--- Start Extract to read ---

I peered around the corner to see Evan in a face-off. He was MAD. Not sad-mad, poor-me baby’s mad. Toddler mad. Effing mad. Frigging-stoopidhead mad.

He swung round to glare at me, quite wild-eyed with fury. “AAAAARRRRGGGHH!!!” he screamed, locking eyes with me, baring teeth and stamping feet. He swirled around with another “AAARRGGGGHH!!” and bit the side of the basket. Take THAT! And another kick. And THAT!

He ran circles around the room, whacking everything within arms’ reach. Back to the basket, one more leg over the side, one more upend and one more “AAARRRRRRGGGHHH!”

Then, depleted, he collapsed on the floor and looked at me, panting and seething. A strange feeling, a new vibration to process. I have this energy.. and I have to get rid of it.. it’s going to be messy.. stand back, and don’t you dare get in my way.

This is some dark and inevitable stuff. I knew it was coming, but haven’t had to think of it until now. What if another kid’s on the receiving end? I’m sure it will happen, and I will be duly mortified.

--- End Extract to read ---

◆ **Task to complete**: Quote the passage about Evan's tantrum in full, word for word.

--- Start Provided data ---

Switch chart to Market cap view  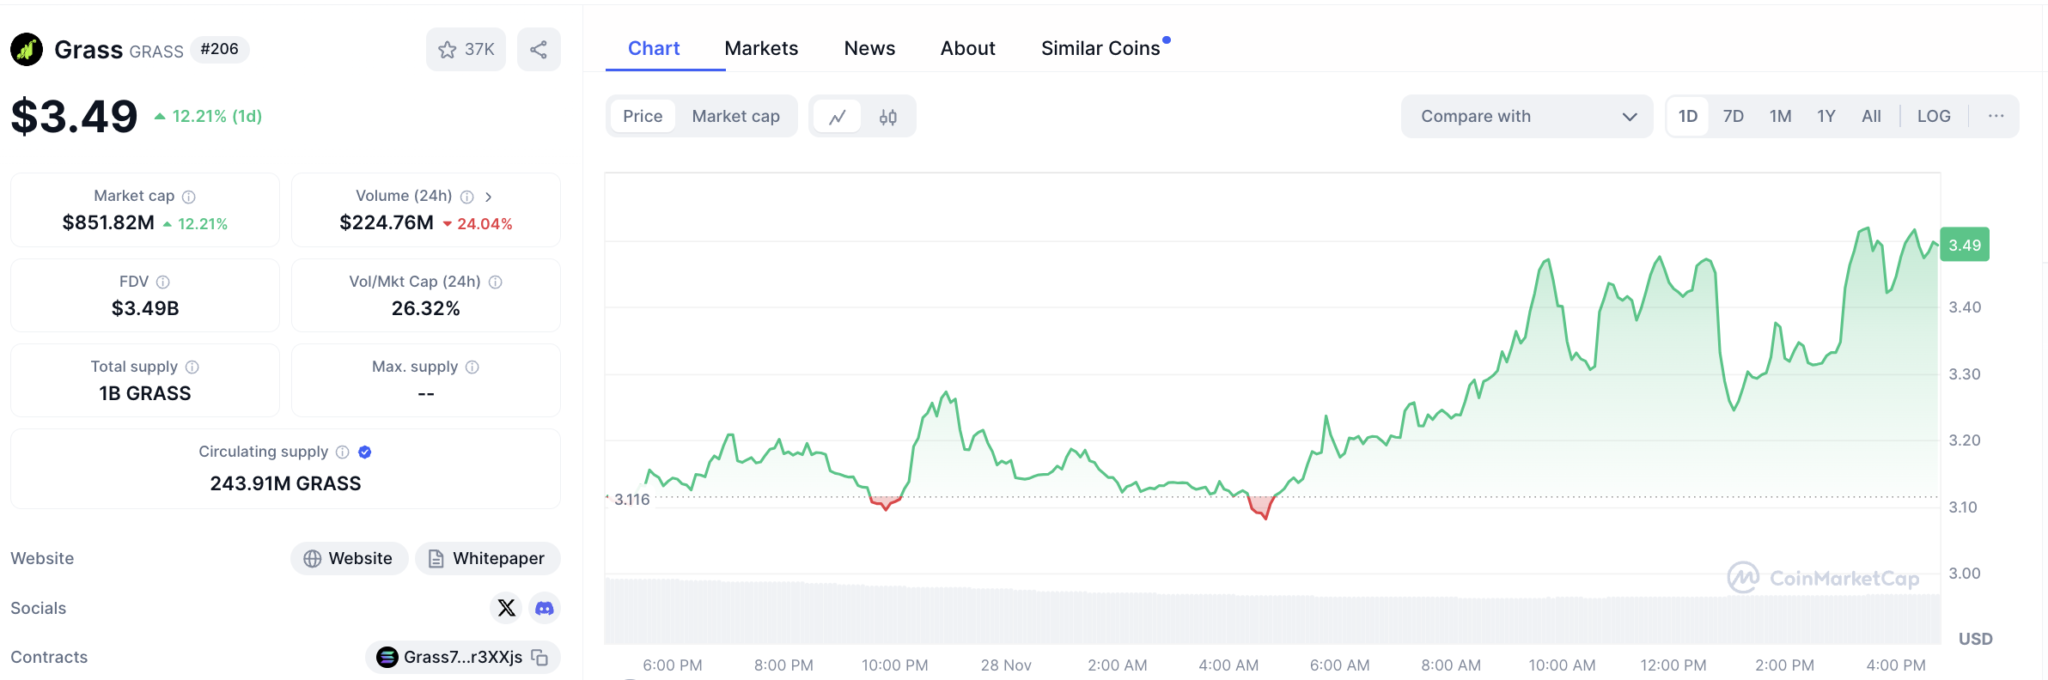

--- End Provided data ---

◆ **Solution below**:
I peered around the corner to see Evan in a face-off. He was MAD. Not sad-mad, poor-me baby’s mad. Toddler mad. Effing mad. Frigging-stoopidhead mad.

He swung round to glare at me, quite wild-eyed with fury. “AAAAARRRRGGGHH!!!” he screamed, locking eyes with me, baring teeth and stamping feet. He swirled around with another “AAARRGGGGHH!!” and bit the side of the basket. Take THAT! And another kick. And THAT!

He ran circles around the room, whacking everything within arms’ reach. Back to the basket, one more leg over the side, one more upend and one more “AAARRRRRRGGGHHH!”

Then, depleted, he collapsed on the floor and looked at me, panting and seething. A strange feeling, a new vibration to process. I have this energy.. and I have to get rid of it.. it’s going to be messy.. stand back, and don’t you dare get in my way.

This is some dark and inevitable stuff. I knew it was coming, but haven’t had to think of it until now. What if another kid’s on the receiving end? I’m sure it will happen, and I will be duly mortified.